» **About this exercise**: So that the copy matches the original, write out every entry exactly.
(Material supplied begins)
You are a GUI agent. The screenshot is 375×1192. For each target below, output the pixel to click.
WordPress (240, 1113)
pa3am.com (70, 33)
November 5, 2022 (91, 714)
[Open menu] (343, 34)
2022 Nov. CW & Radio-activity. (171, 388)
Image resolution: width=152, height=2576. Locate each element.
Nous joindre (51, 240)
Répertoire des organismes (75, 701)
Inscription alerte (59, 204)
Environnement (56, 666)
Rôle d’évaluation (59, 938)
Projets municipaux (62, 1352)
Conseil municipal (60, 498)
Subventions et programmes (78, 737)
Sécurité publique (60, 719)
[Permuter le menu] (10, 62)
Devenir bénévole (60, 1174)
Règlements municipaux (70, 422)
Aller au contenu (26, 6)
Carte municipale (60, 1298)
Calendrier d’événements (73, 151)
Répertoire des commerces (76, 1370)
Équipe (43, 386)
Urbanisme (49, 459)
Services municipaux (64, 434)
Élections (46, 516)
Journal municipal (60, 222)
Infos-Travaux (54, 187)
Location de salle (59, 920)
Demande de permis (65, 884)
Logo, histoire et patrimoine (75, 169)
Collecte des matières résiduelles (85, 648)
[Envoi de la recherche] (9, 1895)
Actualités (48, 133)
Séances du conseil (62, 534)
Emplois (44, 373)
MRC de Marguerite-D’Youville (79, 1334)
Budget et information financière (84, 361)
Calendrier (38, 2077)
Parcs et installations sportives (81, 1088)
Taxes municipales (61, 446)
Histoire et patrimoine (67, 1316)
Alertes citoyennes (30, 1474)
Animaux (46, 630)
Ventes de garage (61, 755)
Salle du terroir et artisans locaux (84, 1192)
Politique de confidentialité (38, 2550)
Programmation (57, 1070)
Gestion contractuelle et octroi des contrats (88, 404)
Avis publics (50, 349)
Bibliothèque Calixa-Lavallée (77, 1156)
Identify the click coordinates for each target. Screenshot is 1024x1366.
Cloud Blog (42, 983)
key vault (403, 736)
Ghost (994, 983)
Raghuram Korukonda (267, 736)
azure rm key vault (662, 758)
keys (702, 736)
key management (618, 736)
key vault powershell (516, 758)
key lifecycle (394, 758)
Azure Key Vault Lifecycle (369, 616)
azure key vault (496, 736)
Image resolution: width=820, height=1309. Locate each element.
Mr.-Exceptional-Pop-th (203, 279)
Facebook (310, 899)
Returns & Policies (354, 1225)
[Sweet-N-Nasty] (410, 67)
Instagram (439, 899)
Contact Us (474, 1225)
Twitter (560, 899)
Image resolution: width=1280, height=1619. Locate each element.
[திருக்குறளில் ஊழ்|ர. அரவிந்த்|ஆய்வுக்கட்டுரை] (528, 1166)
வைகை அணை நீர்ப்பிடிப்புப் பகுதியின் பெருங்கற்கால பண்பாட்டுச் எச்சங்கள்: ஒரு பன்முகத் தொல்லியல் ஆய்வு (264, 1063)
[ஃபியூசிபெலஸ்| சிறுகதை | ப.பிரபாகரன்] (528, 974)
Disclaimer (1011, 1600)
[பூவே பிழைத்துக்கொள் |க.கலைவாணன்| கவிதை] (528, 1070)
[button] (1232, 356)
(Material supplied ends)
» **Reply to the exercise**:
You are a GUI agent. The screenshot is 375×1192. For each target below, output the pixel to click.
WordPress (240, 1113)
pa3am.com (70, 33)
November 5, 2022 (91, 714)
[Open menu] (343, 34)
2022 Nov. CW & Radio-activity. (171, 388)
Image resolution: width=152, height=2576. Locate each element.
Nous joindre (51, 240)
Répertoire des organismes (75, 701)
Inscription alerte (59, 204)
Environnement (56, 666)
Rôle d’évaluation (59, 938)
Projets municipaux (62, 1352)
Conseil municipal (60, 498)
Subventions et programmes (78, 737)
Sécurité publique (60, 719)
[Permuter le menu] (10, 62)
Devenir bénévole (60, 1174)
Règlements municipaux (70, 422)
Aller au contenu (26, 6)
Carte municipale (60, 1298)
Calendrier d’événements (73, 151)
Répertoire des commerces (76, 1370)
Équipe (43, 386)
Urbanisme (49, 459)
Services municipaux (64, 434)
Élections (46, 516)
Journal municipal (60, 222)
Infos-Travaux (54, 187)
Location de salle (59, 920)
Demande de permis (65, 884)
Logo, histoire et patrimoine (75, 169)
Collecte des matières résiduelles (85, 648)
[Envoi de la recherche] (9, 1895)
Actualités (48, 133)
Séances du conseil (62, 534)
Emplois (44, 373)
MRC de Marguerite-D’Youville (79, 1334)
Budget et information financière (84, 361)
Calendrier (38, 2077)
Parcs et installations sportives (81, 1088)
Taxes municipales (61, 446)
Histoire et patrimoine (67, 1316)
Alertes citoyennes (30, 1474)
Animaux (46, 630)
Ventes de garage (61, 755)
Salle du terroir et artisans locaux (84, 1192)
Politique de confidentialité (38, 2550)
Programmation (57, 1070)
Gestion contractuelle et octroi des contrats (88, 404)
Avis publics (50, 349)
Bibliothèque Calixa-Lavallée (77, 1156)
Identify the click coordinates for each target. Screenshot is 1024x1366.
Cloud Blog (42, 983)
key vault (403, 736)
Ghost (994, 983)
Raghuram Korukonda (267, 736)
azure rm key vault (662, 758)
keys (702, 736)
key management (618, 736)
key vault powershell (516, 758)
key lifecycle (394, 758)
Azure Key Vault Lifecycle (369, 616)
azure key vault (496, 736)
Image resolution: width=820, height=1309. Locate each element.
Mr.-Exceptional-Pop-th (203, 279)
Facebook (310, 899)
Returns & Policies (354, 1225)
[Sweet-N-Nasty] (410, 67)
Instagram (439, 899)
Contact Us (474, 1225)
Twitter (560, 899)
Image resolution: width=1280, height=1619. Locate each element.
[திருக்குறளில் ஊழ்|ர. அரவிந்த்|ஆய்வுக்கட்டுரை] (528, 1166)
வைகை அணை நீர்ப்பிடிப்புப் பகுதியின் பெருங்கற்கால பண்பாட்டுச் எச்சங்கள்: ஒரு பன்முகத் தொல்லியல் ஆய்வு (264, 1063)
[ஃபியூசிபெலஸ்| சிறுகதை | ப.பிரபாகரன்] (528, 974)
Disclaimer (1011, 1600)
[பூவே பிழைத்துக்கொள் |க.கலைவாணன்| கவிதை] (528, 1070)
[button] (1232, 356)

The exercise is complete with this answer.